それで、私が「そんなことまで俺にやらせるな! と、言えば

家内は「やらせるではなく、やって欲しいとお願いしてるんです」と口答えする。

 

まあ、こんな感じで何度か繰り返された。そのうちに、こちらが根負けして、家内への面当ての気持ちもあり、「右の頬を打たれたら、左の頬も出せ」で、「めんどうだ、ついでに洗ってしまえ」というわけで、自分の使った食器は自分で洗っている。もう15年にはなると思う。初めは家内も「ありがとう」といっていたが、今は言わなくなり、私も当たり前の如くそれをしている。
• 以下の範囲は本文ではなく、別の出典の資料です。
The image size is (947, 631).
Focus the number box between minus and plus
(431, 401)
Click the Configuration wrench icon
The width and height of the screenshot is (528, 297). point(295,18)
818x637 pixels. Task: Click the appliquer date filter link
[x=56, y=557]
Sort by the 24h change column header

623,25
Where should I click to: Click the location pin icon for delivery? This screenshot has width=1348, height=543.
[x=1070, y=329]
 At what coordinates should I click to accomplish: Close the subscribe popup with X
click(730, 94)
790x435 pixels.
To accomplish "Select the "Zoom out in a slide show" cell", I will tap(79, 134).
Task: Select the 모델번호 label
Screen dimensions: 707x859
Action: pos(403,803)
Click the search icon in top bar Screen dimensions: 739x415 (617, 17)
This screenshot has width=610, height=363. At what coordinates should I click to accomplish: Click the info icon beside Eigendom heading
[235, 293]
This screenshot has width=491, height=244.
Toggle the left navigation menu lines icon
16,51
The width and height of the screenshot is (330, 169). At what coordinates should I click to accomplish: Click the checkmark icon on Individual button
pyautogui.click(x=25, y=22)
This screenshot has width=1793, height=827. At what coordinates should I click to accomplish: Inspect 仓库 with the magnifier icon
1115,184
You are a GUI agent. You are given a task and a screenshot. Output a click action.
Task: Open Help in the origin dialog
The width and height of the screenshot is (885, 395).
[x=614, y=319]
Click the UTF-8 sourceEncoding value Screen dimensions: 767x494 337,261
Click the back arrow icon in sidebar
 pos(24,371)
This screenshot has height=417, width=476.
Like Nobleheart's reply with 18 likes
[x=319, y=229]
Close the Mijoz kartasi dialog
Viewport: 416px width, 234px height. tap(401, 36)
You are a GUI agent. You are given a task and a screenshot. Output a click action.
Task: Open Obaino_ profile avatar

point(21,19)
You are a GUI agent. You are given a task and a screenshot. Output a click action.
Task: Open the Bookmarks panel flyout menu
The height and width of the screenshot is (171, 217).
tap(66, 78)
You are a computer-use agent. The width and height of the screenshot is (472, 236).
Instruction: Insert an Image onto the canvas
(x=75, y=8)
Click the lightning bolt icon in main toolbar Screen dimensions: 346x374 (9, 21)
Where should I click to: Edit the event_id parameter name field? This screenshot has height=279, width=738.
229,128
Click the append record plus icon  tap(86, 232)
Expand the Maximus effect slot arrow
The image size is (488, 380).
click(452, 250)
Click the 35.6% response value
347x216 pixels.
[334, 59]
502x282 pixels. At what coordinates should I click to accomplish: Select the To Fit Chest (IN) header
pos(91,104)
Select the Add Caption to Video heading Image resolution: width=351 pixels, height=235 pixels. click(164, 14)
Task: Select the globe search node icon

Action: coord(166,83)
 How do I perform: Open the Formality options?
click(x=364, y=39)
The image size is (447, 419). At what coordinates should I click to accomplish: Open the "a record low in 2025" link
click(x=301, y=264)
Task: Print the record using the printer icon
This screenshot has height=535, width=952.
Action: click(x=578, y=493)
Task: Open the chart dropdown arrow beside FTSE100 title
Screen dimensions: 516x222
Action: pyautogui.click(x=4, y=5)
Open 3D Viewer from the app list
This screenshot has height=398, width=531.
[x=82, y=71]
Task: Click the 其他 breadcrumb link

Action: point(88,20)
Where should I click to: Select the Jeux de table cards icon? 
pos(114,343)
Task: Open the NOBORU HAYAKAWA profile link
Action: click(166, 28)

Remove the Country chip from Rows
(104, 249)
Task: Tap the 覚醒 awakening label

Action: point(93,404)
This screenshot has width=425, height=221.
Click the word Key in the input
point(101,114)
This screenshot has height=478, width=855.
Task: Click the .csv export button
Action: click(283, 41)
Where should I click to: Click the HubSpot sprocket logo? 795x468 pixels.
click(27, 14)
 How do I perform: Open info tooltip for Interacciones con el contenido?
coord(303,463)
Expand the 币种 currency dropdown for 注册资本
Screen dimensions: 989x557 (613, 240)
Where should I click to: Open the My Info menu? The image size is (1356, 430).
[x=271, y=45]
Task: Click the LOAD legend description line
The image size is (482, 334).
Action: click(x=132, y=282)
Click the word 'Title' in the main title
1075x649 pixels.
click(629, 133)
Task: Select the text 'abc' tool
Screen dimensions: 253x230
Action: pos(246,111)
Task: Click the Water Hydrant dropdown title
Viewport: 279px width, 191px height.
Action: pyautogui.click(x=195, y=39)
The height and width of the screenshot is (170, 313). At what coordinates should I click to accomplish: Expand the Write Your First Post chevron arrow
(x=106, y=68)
(笑)

 

禅宗の『無門関』という本の中に、新しく入門した僧が、師匠に、

「何をすればいいかどうぞ教えてください」と指導を仰ぐと、

師匠は

「ご飯を食べたか?」と聞く。

「はい、いただきました」と答える。すると師匠は

「食べたら、茶碗を洗え」と教えたとのこと。

 

当たり前のことを、当たり前にするのが「悟り」であり、「仏道」である。という教えだそうだが、そうなると意地悪家内は、私のお師匠ということになる。
フーテンの寅さんなら、きっと「男のつれえ所だ」というに違いない。